I did the “rtrlist” first just to show that Python officially turns a CSC plain text file into a Python List of objects, so we have officially parsed a Data Format into Python Objects! 🙂

I then do a “rtr[0]” / “rtr[1]” / “rtr[2]” to demonstrate that these index 0-2 when I list out the items individually, this will be important later looking at the “with” statement!

To further demonstrate this by manipulating this CSV file in Python one step further:

In terms of the list I numbered 0-2 both downward and sideways by its list index position!

I then call out lists as objects with the first set of square brackets [ ], then I call out an object within that list with the second set of curly brackets, highlighting the list / object index # and highlighting those objects within their list above it in this picture to show how it works.

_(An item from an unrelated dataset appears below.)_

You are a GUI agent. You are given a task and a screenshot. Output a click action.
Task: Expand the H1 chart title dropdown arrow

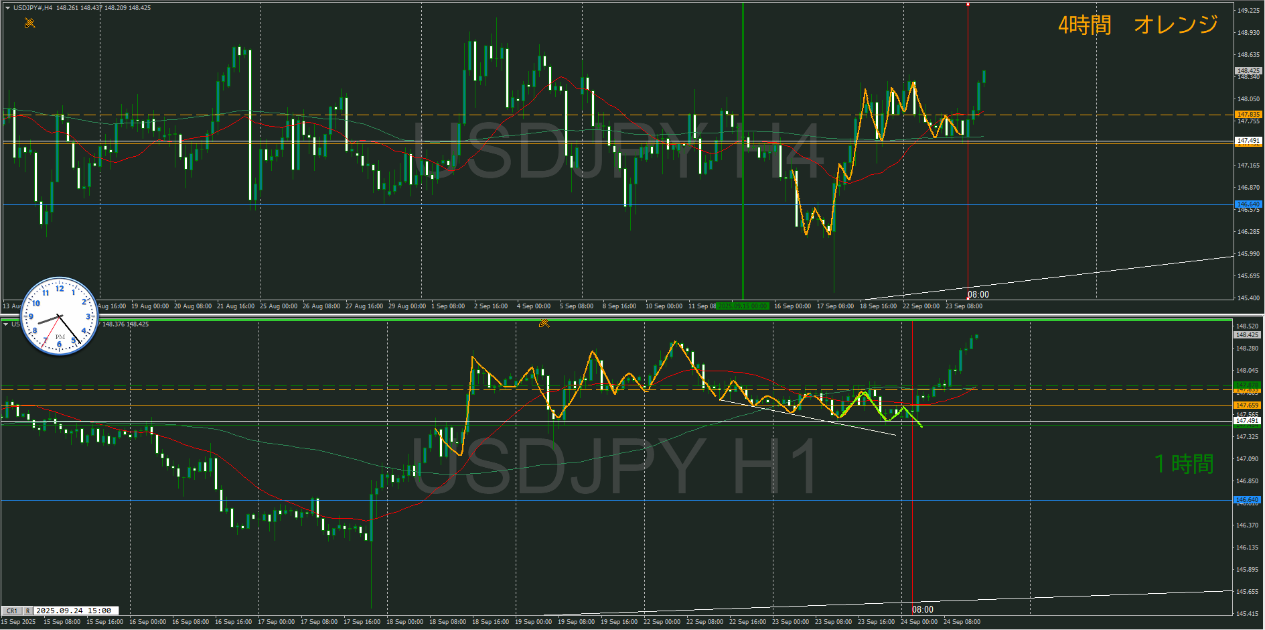tap(6, 324)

One big concept leading into “with” statements and parsing CSV files is the spacing, that the object in the index 0 spot does NOT have a space in front of it, while the other 2 objects indexed at 1 and 2 DO have leading space, which will need to be formatted!

Speaking of “with” statements to open / close, lets take a look at an example here:

There are a few key things in the above “with” statement that allows white space to be stripped from the above output, and to understand this you break down the statement:

  • with open – Opens the routers.csv file to run the with statement
  • variable = csv.reader(data) – This sets a value to represent the CSV reader function
  • for row in variable: – This defines another variable “row” to represent the list within the data in the file, allowing the device / location / ip_addr to be a String Data Type
  • You can now use the “.strip” method on the strings after index 0 that have a white space

I will demonstrate this with a series of slight differences in the “with” statement for overkill:

I was confused by this one, as “.rstrip” didn’t do anything at all, so I tried just using “.strip” :

This Method does strip white spaces both from front and back of this String, but it is not strip them for both the strings that have that leading white space as shown, so once more:

And there is the proper formatting, I am not sure why rstrip did nothing, but that is that.

What happens if we start mixing things up / printing in different order / assigning different index #’s to items in the “open” statement? Lets see! This is important to know! :

This is such a critical principal of 0 index, this is important to understand (below)!

Note that it still prints the “Lists” from 0-2 index as they appear in the file in this example, so changing THIS order / #’s will only impact where list objects appear in the statement, but it will print the lists in order from the original CSV file – However if we revisit this graphic:

THIS IS SO CRITICAL – When doing manual List object manipulation a single [#] is going to print lists in certain orders, two [#][#] are picking objects out of the list itself, but using the “with” statement this will iterate through lists in order of the file!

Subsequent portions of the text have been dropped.